Gurnee has become the latest town to prohibit the installation of video gambling devices in bars and other businesses.
Village board trustees voted 5-0 Monday night in favor of an ordinance banning video gambling. At least 77 communities and four counties have such a ban.
"When we put the moratorium basically in place, we had concerns with on how this would impact our community," Mayor Kristina Kovarik said. "We're very family-oriented. We're very tourist-focused, but tourist on family activities and that."
In September 2009, Gurnee officials agreed to pursue an ordinance similar to what Buffalo Grove had approved. In essence, Gurnee banned video gambling until village officials approved a local law expressly prohibited installation of the devices.
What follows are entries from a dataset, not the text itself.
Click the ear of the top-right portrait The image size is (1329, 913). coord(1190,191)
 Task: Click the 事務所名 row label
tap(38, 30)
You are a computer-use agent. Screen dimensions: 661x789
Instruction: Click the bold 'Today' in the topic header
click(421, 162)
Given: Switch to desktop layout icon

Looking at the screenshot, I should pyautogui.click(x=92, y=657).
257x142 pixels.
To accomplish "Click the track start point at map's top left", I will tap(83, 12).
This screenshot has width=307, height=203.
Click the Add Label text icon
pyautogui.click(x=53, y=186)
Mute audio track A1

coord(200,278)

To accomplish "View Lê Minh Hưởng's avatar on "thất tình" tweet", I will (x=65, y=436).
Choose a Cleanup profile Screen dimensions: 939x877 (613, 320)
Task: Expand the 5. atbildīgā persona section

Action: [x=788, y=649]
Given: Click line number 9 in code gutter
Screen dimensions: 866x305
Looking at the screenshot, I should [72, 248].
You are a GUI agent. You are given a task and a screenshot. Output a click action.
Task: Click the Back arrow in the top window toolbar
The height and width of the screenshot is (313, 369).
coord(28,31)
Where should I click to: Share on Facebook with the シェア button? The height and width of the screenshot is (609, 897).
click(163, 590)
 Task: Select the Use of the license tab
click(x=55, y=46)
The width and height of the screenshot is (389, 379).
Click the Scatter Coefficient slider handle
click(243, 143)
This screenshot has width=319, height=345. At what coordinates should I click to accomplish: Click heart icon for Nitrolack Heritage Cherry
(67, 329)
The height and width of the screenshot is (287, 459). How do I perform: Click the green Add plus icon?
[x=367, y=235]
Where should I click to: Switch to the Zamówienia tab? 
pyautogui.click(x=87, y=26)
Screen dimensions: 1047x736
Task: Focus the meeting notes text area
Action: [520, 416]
Gurnee officials had said the village wanted time to see how the Illinois Gaming Board shapes the video gambling rules before determining whether to pursue an outright ban.
Kovarik said Monday night was the right time to approve the ban because some Gurnee businesses recently have been contacted by machine vendors.
Municipalities such as Gurnee and counties controlling unincorporated areas are allowed to ban the machines. But that means not receiving a 5 percent take on gambling revenue at bars, clubs and restaurants, possibly losing out on thousands of dollars annually.
Village projections showed an establishment with a maximum of five machines could produce $11,250 for Gurnee annually.
"There is some revenue to them," Kovarik said. "There is some revenue to us. But is it worth selling your soul and how hard we worked on our image to be family-focused to throw it away for a few thousand dollars?" Video gambling was part of a package of revenue generators for a $31 billion public works initiative signed into law by Gov. Pat Quinn in July 2009.